Budget 2026-27 Taxation

Reduced withholding tax rates on property transactions aim to encourage documentation and expose undeclared wealth in real estate

ISLAMABAD: The Federal Board of Revenue is set to intensify scrutiny of real estate transactions after proposing substantial reductions in withholding tax rates on the sale and purchase of immovable property through the Finance Bill 2026.

Tax officials believe lower transaction taxes will encourage greater documentation of property deals, making it easier for authorities to identify undeclared wealth and unreported investments in Pakistan’s real estate sector.

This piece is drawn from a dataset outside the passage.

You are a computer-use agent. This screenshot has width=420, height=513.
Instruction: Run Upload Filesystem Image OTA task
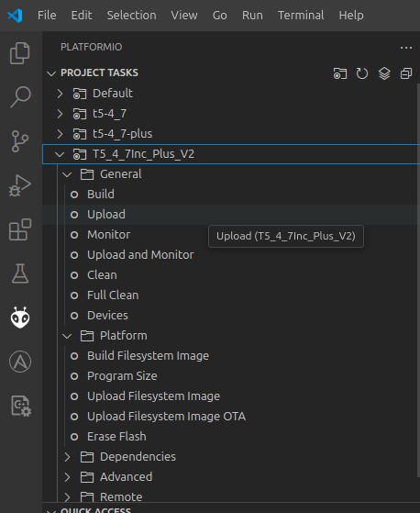tap(166, 417)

The move forms part of the government’s broader strategy to broaden the tax base, improve compliance and reduce the use of black money in property transactions.

Significant reduction in tax on property sales

The Finance Bill 2026 proposes a major reduction in advance tax collected on the sale or transfer of immovable property under Section 236C of the Income Tax Ordinance 2001.

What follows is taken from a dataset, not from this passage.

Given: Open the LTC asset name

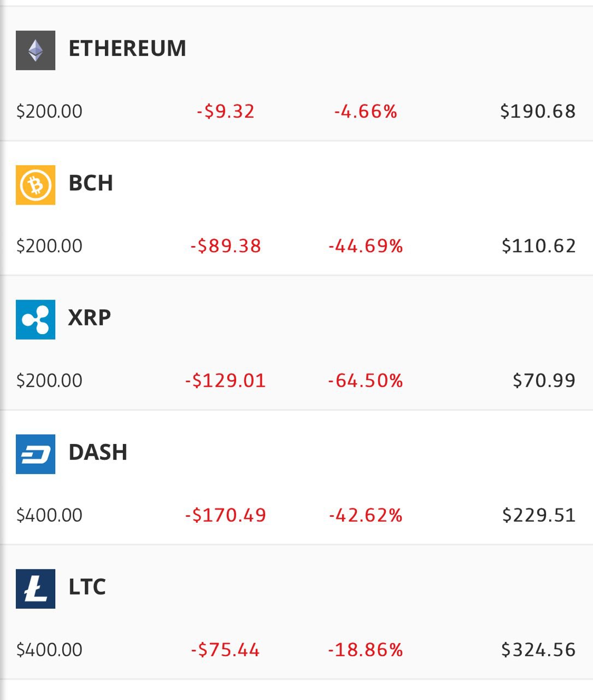Looking at the screenshot, I should click(87, 587).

At present, sellers are subject to withholding tax rates ranging from 4.5 per cent to 5.5 per cent depending on the value of the transaction. The bill seeks to replace the tiered structure with a single tax rate of 2.75 per cent regardless of the property’s value.

Proposed changes under Section 236C

Gross Amount of ConsiderationCurrent Tax RateProposed Tax Rate
Up to Rs50 million4.5%2.75%
Above Rs50 million up to Rs100 million5.0%2.75%
Above Rs100 million5.5%2.75%

The proposed measure will significantly reduce transaction costs, particularly for high-value property sales.

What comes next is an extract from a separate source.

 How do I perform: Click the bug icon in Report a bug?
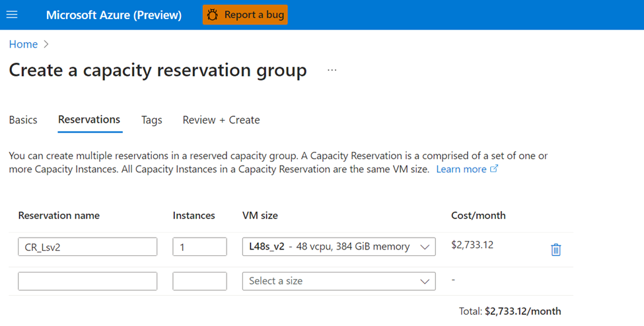tap(212, 15)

Lower taxes proposed for property buyers

The government has also proposed reducing advance tax on the purchase of immovable property under Section 236K of the Income Tax Ordinance.

Currently, buyers pay advance tax ranging from 1.5 per cent to 2.5 per cent based on the fair market value of the property. Under the proposed amendments, a uniform rate of 1.25 per cent will apply across all property categories.

Proposed changes under Section 236K

Fair Market ValueCurrent Tax RateProposed Tax Rate
Up to Rs50 million1.5%1.25%
Above Rs50 million up to Rs100 million2.0%1.25%
Above Rs100 million2.5%1.25%

The reduction is expected to lower the overall cost of acquiring property and encourage greater participation in the formal real estate market.

FBR aims to improve documentation

Tax experts believe the reductions are intended to remove a major barrier to documented transactions while allowing authorities to collect more accurate information on property investments.

By lowering upfront tax costs, the government hopes more buyers and sellers will conduct transactions through official channels, providing the FBR with a clearer audit trail and better visibility of financial flows in the sector.

Officials are also expected to utilise enhanced digital monitoring and data analytics to identify discrepancies between declared income and property investments.

Real estate sector may benefit

Market participants have welcomed the proposed reductions, arguing that high transaction taxes have long discouraged documented property dealings and contributed to underreporting of values.

The lower tax rates are expected to stimulate activity in the real estate sector, improve liquidity and support broader economic activity linked to construction, housing and property development.

If approved by Parliament, the new rates will take effect from the 2026-27 tax year and form part of the government’s wider efforts to balance tax enforcement with measures aimed at promoting economic growth and documentation of the economy.